§ **Assigned task**
Starting at the top of the records below and ending with the line that contains "Task: Click the Место add lot button", print each line exactly as written, skipping the pictures.

§ **Records**
* * * * * * * * *

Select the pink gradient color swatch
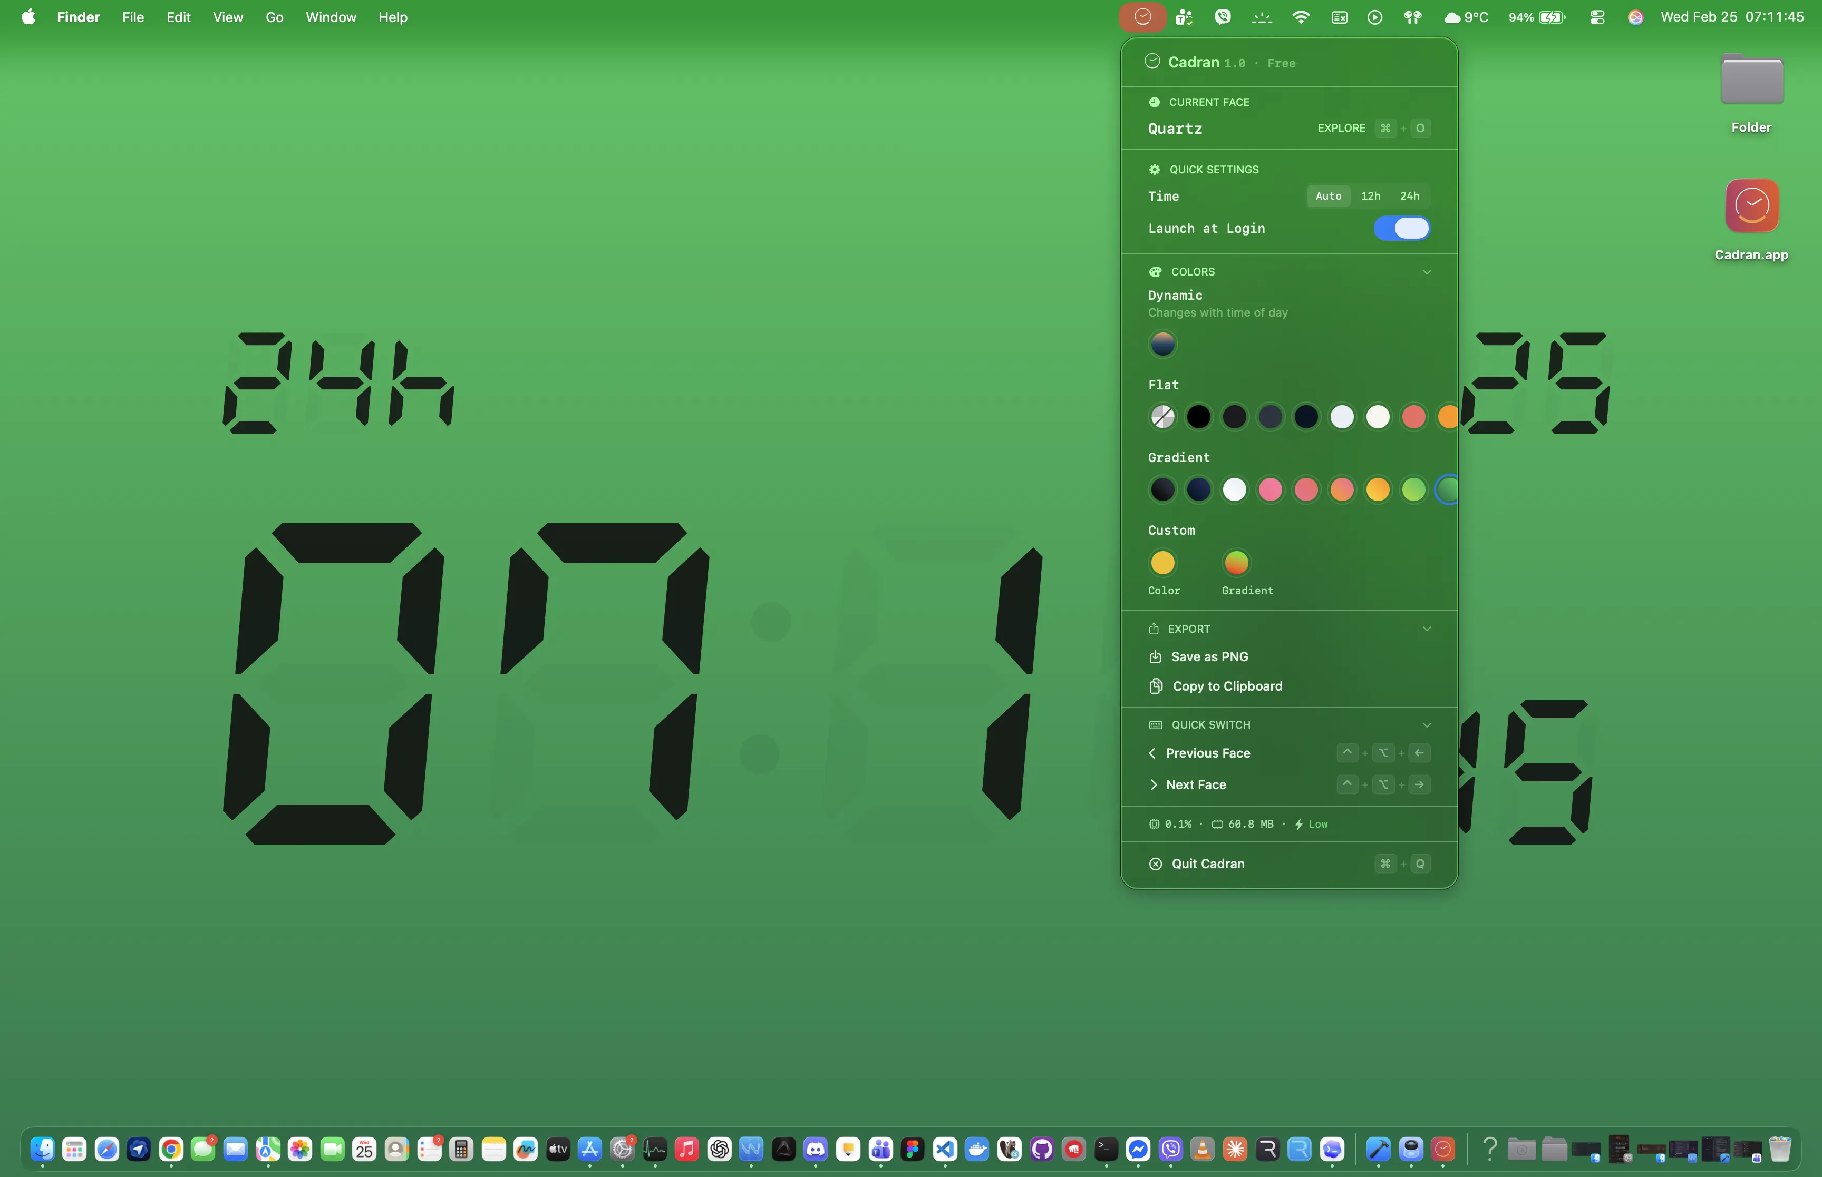The height and width of the screenshot is (1177, 1822). click(1271, 489)
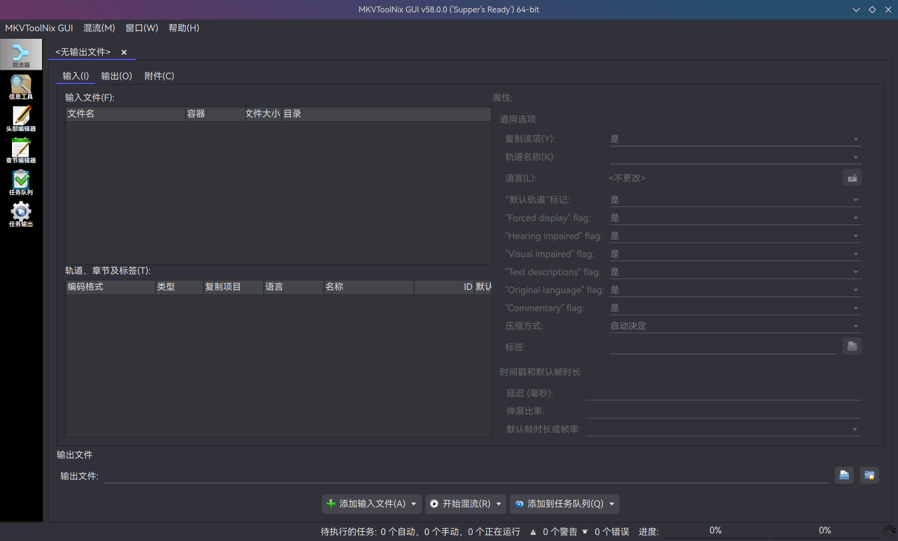Click the file browse icon next to 标签
This screenshot has width=898, height=541.
852,346
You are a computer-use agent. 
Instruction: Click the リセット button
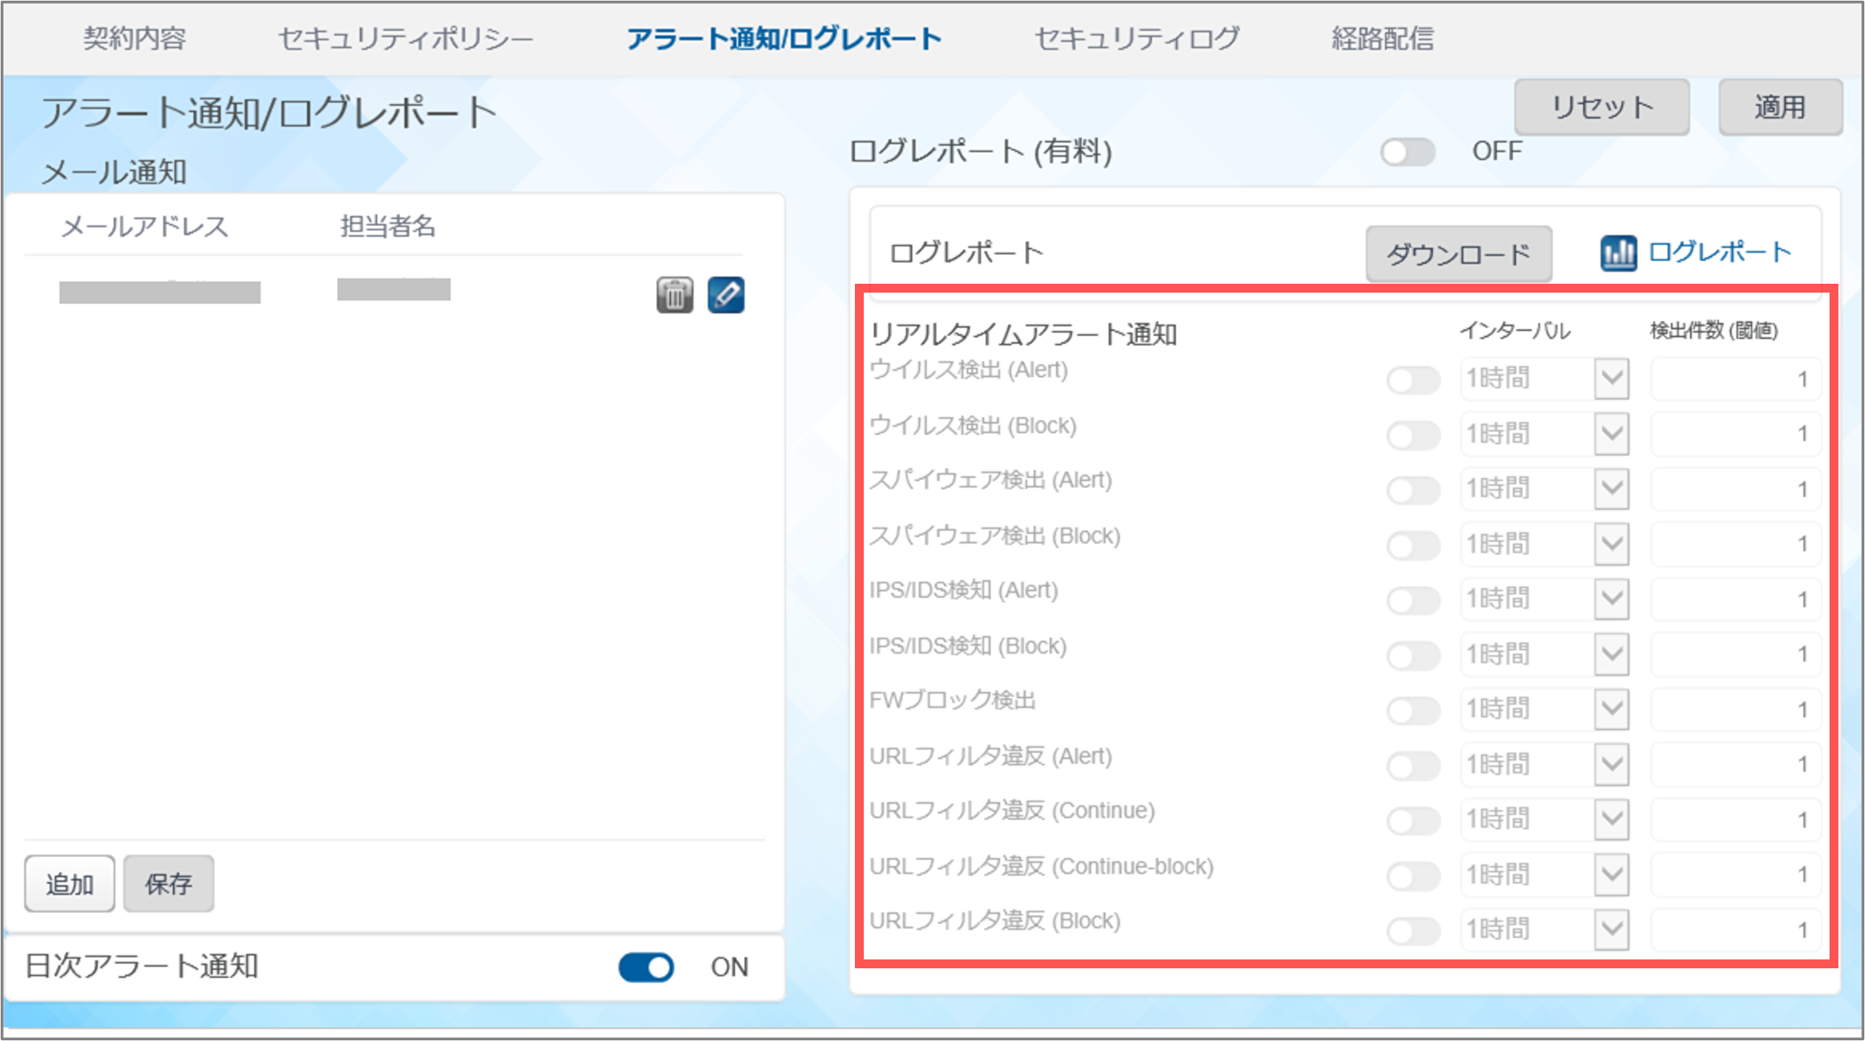coord(1601,107)
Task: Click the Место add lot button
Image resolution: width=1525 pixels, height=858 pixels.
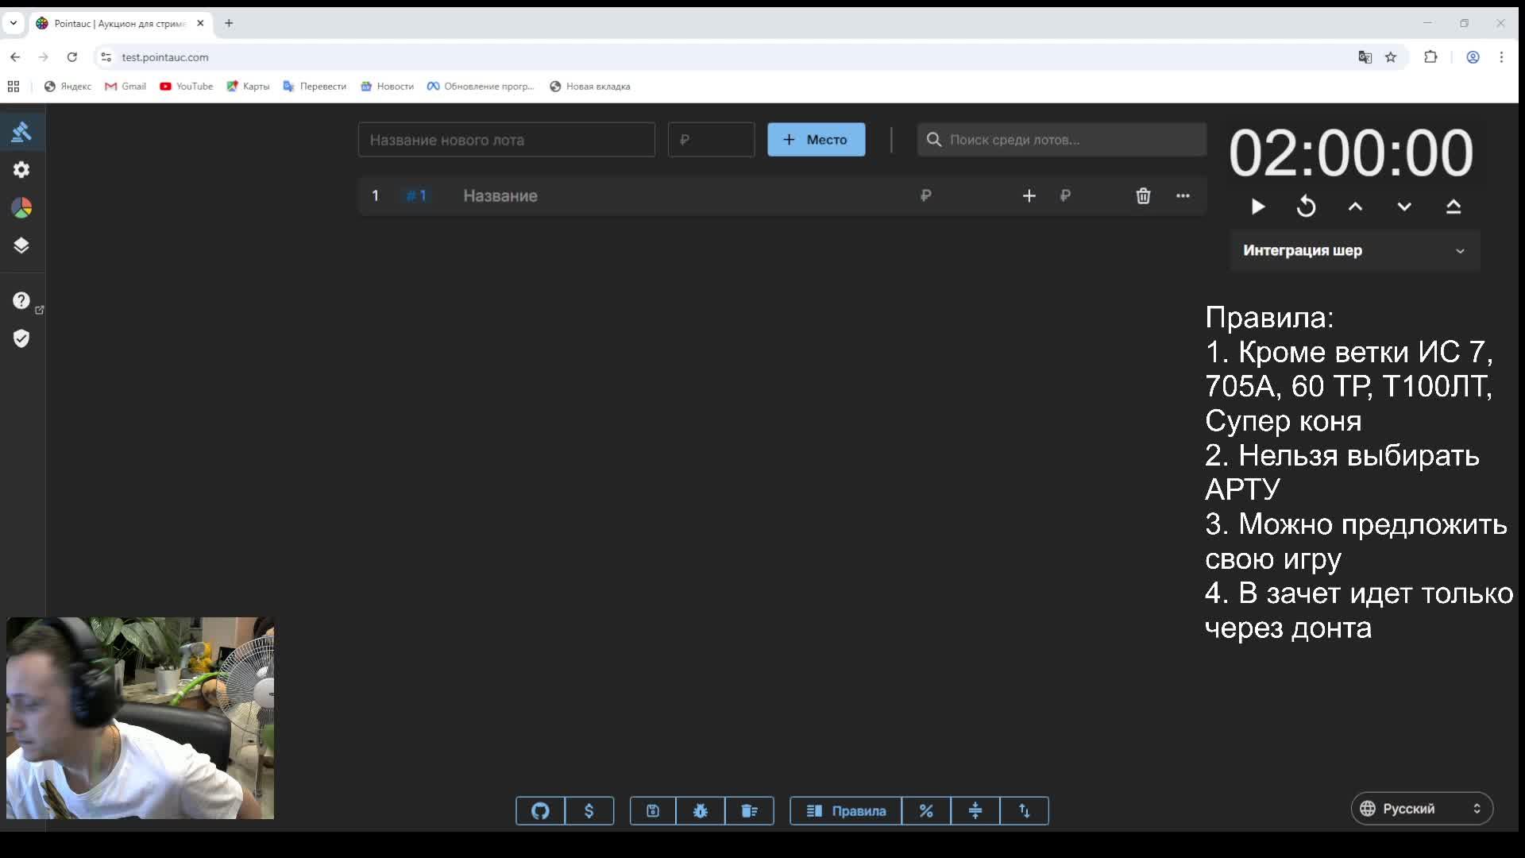Action: [x=816, y=140]
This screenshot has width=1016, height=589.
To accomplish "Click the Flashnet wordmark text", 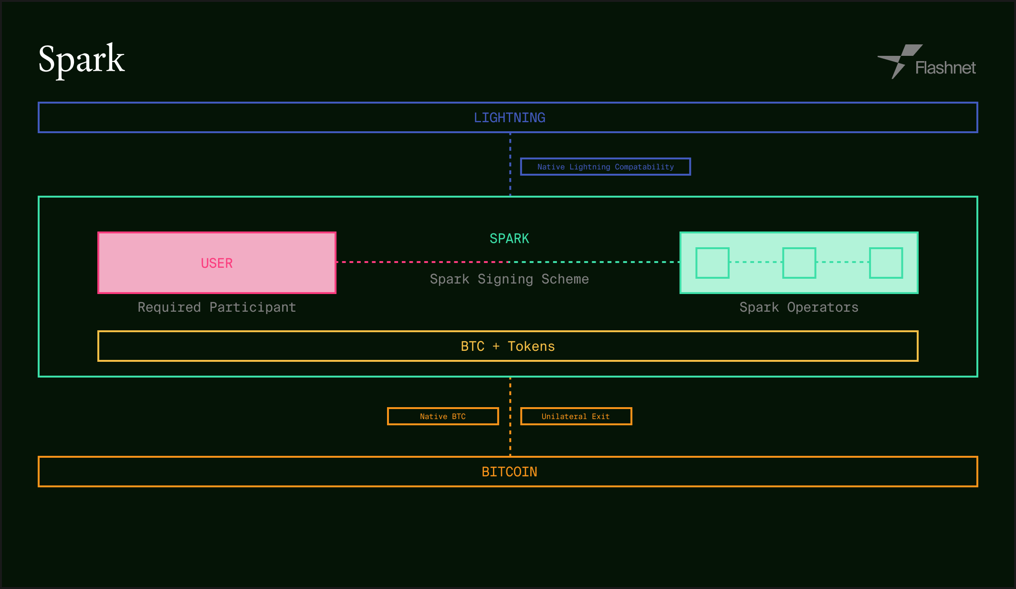I will point(945,68).
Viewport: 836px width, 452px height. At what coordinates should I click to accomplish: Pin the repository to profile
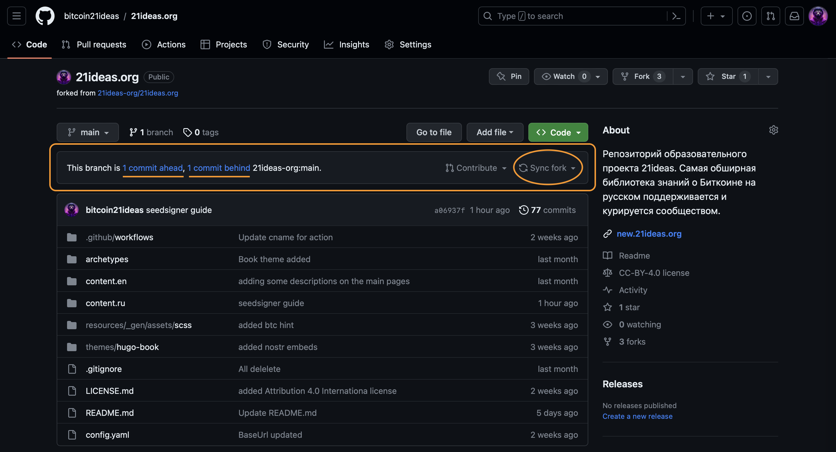[509, 77]
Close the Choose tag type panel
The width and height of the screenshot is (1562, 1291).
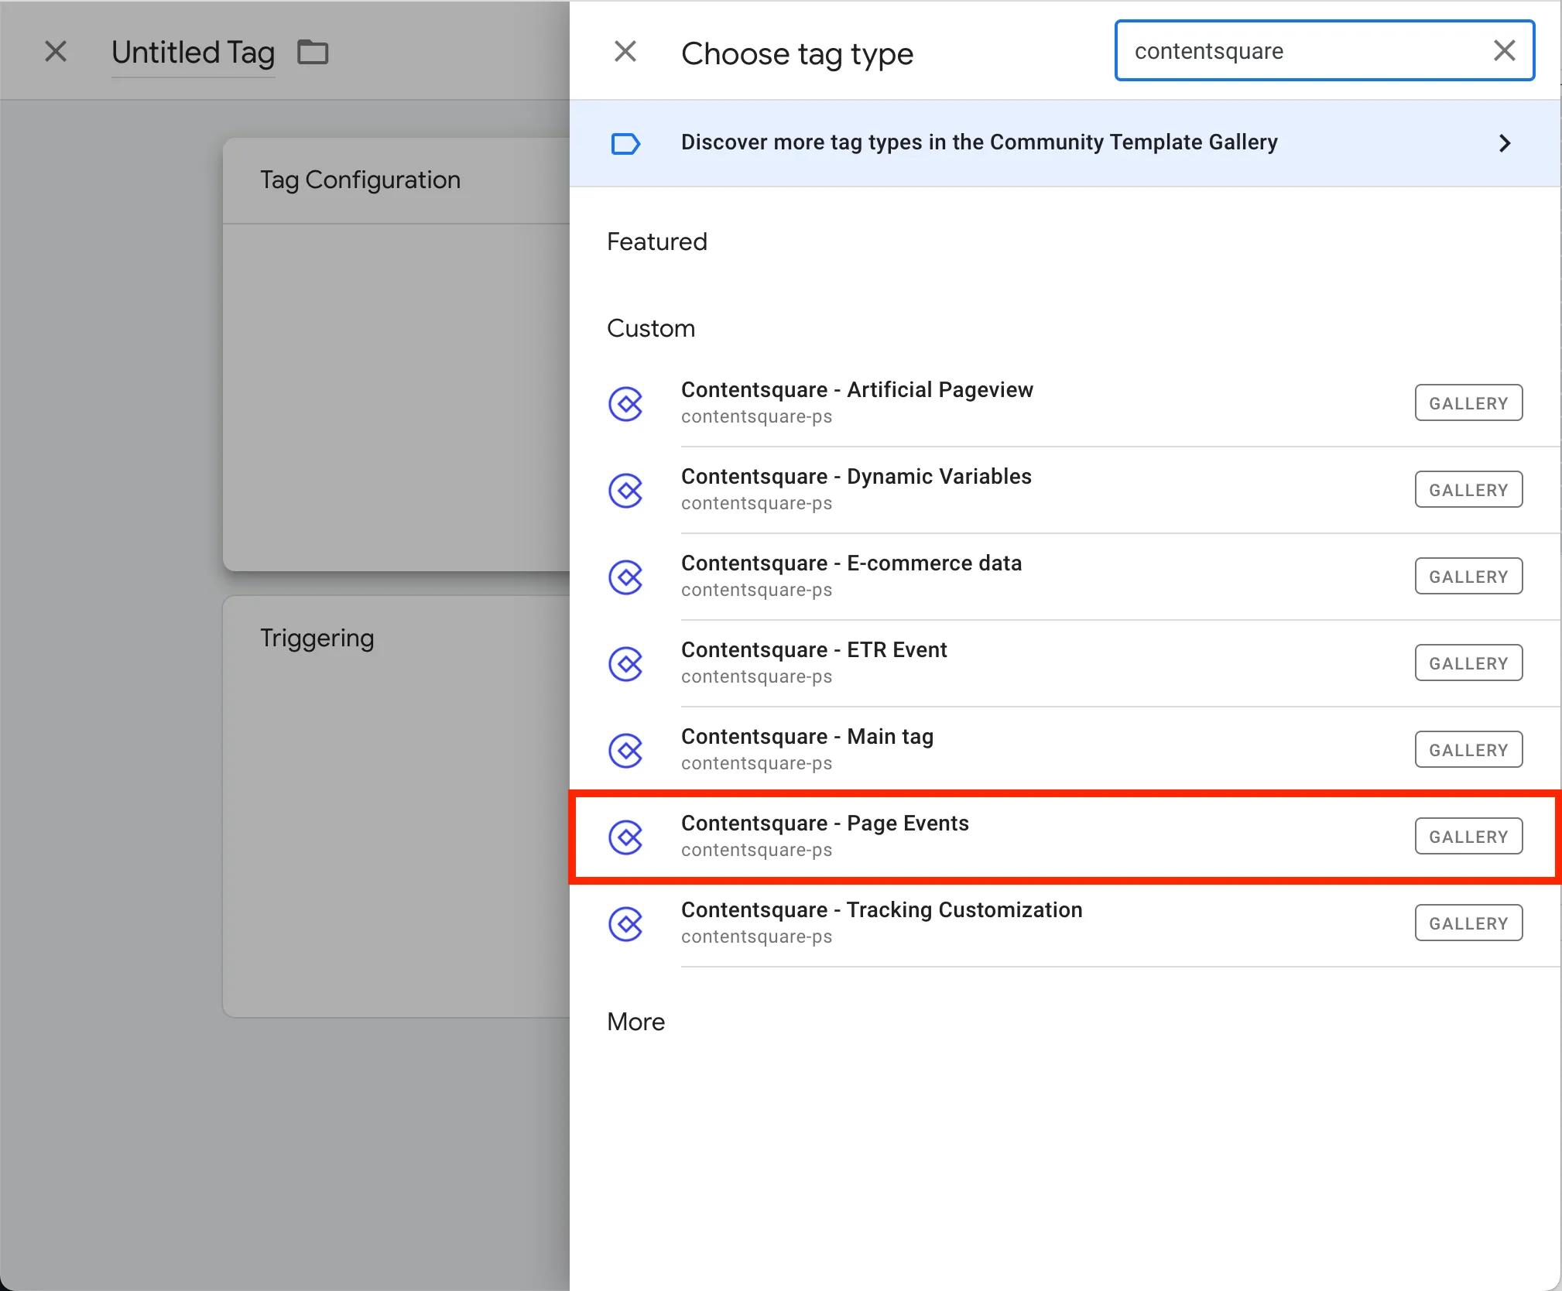[625, 52]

* * * * * * * * *

§ **Result of this exercise**
Select the pink gradient color swatch
The height and width of the screenshot is (1177, 1822). click(1271, 489)
Click the file browse icon next to 标签
This screenshot has width=898, height=541.
852,346
You are a computer-use agent. 
Instruction: Click the リセット button
coord(1601,107)
Task: Click the Место add lot button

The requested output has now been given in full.